I think this is a good development, even if the FSF would say it is not enough, they want copyleft licenses which the companies don’t care about.
No, it’s the other way around: If you assume the lowest power state for CPU+RAM, then software optimizations rather help you to get closer to that theoretical ideal. A typical software optimization is trying to reduce the times that the CPU has to wake up from it’s sleep state. A bad piece of software would set a timer to every second (or worse: 100 times a second), that would then wake up the idling CPU, ask “is there new data for me?”, get a “no” reply, and thus waste a lot of energy. This is called polling. Whenever possible, polling should be avoided. It’s usually possible, to register for events and then only be woken up if those events happen. (Just a simplifed, general example).

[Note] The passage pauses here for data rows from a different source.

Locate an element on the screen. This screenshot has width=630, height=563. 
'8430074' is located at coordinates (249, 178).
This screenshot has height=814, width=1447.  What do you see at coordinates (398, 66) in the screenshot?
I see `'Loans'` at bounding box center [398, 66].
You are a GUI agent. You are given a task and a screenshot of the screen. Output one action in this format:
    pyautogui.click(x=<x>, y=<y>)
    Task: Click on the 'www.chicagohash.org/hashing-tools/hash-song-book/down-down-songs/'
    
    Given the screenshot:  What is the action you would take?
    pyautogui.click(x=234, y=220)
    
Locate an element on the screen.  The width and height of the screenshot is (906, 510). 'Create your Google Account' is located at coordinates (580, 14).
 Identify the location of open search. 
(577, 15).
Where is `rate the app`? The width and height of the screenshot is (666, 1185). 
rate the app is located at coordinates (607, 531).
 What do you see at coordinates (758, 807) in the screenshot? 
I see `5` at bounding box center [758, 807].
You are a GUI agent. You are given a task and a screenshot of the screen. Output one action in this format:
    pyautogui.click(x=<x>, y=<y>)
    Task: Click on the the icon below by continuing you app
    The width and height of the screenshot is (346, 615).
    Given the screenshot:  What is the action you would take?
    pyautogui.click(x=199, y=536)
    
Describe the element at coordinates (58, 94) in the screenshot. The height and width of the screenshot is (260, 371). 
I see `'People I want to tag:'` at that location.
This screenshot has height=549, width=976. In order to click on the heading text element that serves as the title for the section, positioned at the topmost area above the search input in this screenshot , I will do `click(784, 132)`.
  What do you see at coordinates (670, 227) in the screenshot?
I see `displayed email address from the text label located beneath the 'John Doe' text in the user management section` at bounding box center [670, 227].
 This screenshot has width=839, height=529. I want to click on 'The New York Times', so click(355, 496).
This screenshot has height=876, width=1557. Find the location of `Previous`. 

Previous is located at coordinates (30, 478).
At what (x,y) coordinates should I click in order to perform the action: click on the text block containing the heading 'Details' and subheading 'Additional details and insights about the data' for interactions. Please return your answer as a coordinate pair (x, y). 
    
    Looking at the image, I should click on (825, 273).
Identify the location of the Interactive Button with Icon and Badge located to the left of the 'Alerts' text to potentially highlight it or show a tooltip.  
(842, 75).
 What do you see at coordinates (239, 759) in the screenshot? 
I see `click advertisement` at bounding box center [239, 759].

I completely agree. I think the natural step for a company embracing open source is to first start using open source software, the second is to start contributing to open source projects and the third is to open source their own software themselves. I’m happy to see how both the company I work for and others are slowly progressing. I’m also happy to work for a company which previously only pushed open standards to now also start open source some of their code. It’s going slowly, but progress is being made.
I believe that the more companies that follow this path will create a much healthier industry. Not only pushing solutions internal to the company to be better but also show that even competitors can be stronger together and make better products when we all contribute. When people realize that open sourcing is a business advantage is when we will see big progress, but that won’t happen if only a single company is contributing and it’s hard to get competitors to work with you instead of against you even if it’s for the benefit of both.
I think we’re talking past each other. I didn’t spoke about theoretically lowest power state. I spoke about the Librem 5 right now and as far as I know it’s polling isn’t fully avoided yet. Tell me if I’m wrong. Interesting explanation though.